我正在嘗試創建美國的葉綠體地圖,該地圖使用分類變量作為州顏色,但我只得到一張空白地圖。 繪圖地圖是否與分類數據兼容? 如果是這樣,語法如何變化?
對於我的數據,我只是上傳一個由狀態組成的行表,隨機一個“好”、“壞”、“好”。
我可以在下面的代碼中更改什么才能使其工作? 我嘗試了一種稍微改變狀態顏色的解決方法,但顏色條變得不穩定。 (value4 是我的“好”、“壞”、“好”的分類變量)

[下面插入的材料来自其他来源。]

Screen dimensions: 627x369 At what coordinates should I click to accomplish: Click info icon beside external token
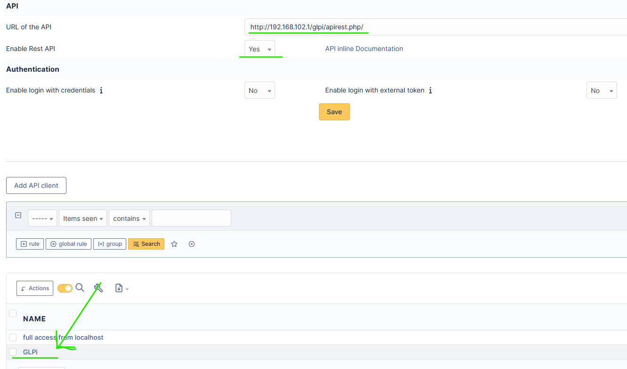(431, 90)
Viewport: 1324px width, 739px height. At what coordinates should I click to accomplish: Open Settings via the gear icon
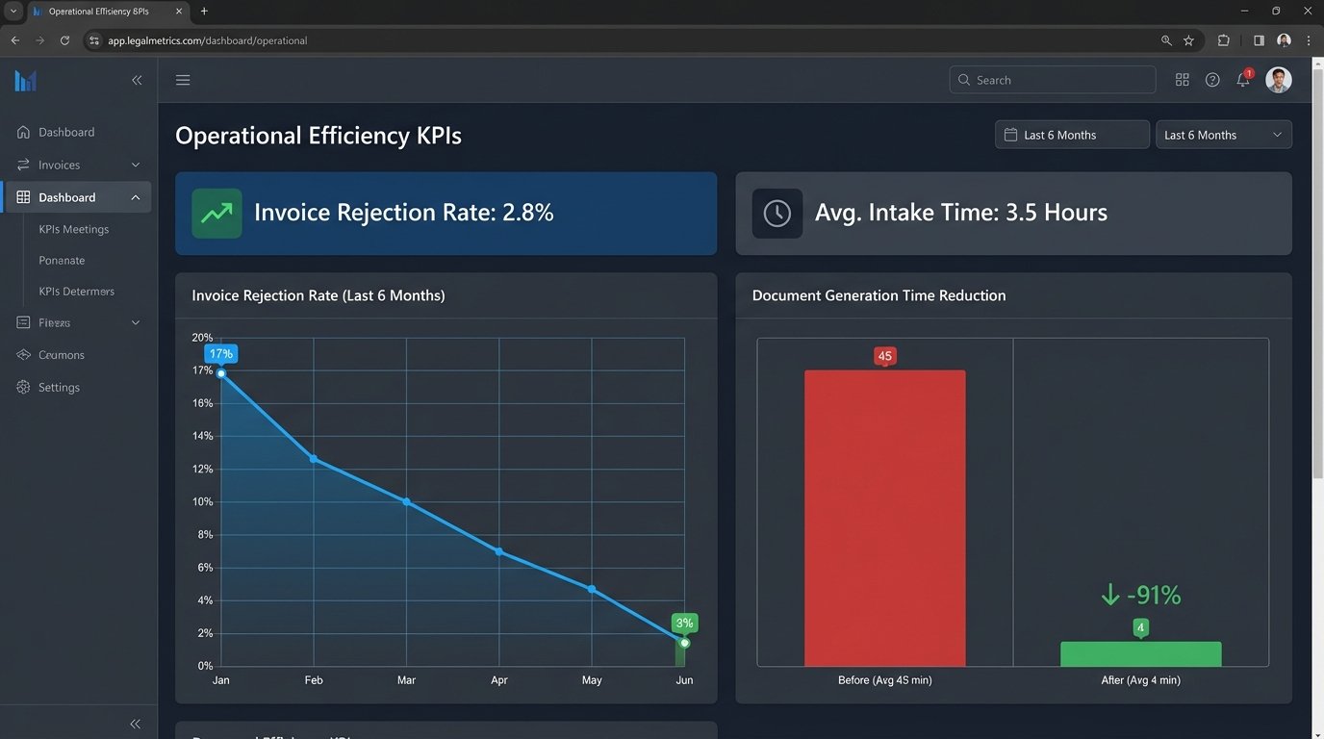(22, 387)
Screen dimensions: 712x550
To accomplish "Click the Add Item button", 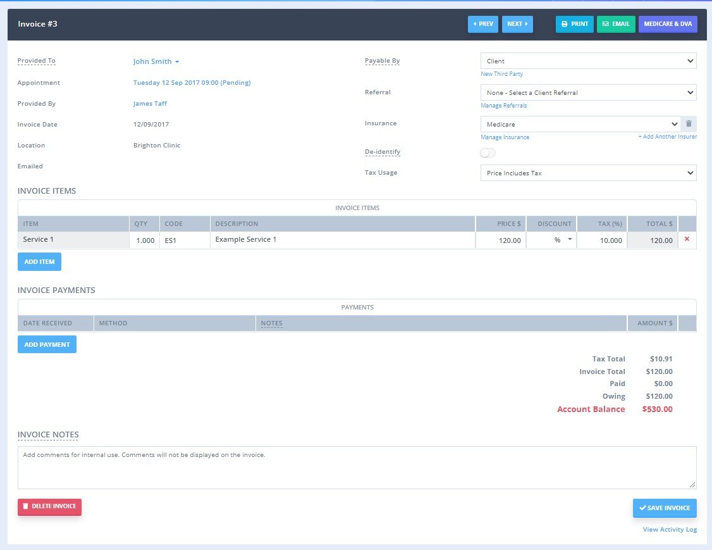I will 39,261.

如果我的問題不清楚或我的信息不是很好,我們深表歉意。 如果有人有其他問題,我可以回答。 提前致謝
foo <- brewer.pal(n = 3,
name = "Set1")
df <- mutate(df, test = ntile(x = value4, n = 3))
cw_map <- plot_ly(
data = df,
type = "choropleth",
locations = ~ state,
locationmode = "USA-states",
color = ~ test,
colors = foo[df$test],
z = ~ test
) %>%
layout(geo = list(scope = "usa"))
print(cw_map)
您需要在代碼形式中包含狀態,所以讓我們從以下開始:
STATES <-c("AL", "AK", "AZ", "AR", "CA", "CO", "CT", "DE", "FL", "GA",
"HI", "ID", "IL", "IN", "IA", "KS", "KY", "LA", "ME", "MD", "MA",
"MI", "MN", "MS", "MO", "MT", "NE", "NV", "NH", "NJ", "NM", "NY",
"NC", "ND", "OH", "OK", "OR", "PA", "RI", "SC", "SD", "TN", "TX",
"UT", "VT", "VA", "WA", "WV", "WI", "WY")
像您一樣,我們為每個狀態提供隨機值 4:
df = data.frame(state=STATES,
value4=sample(c("Good", "Bad", "OK."),length(STATES),replace=TRUE))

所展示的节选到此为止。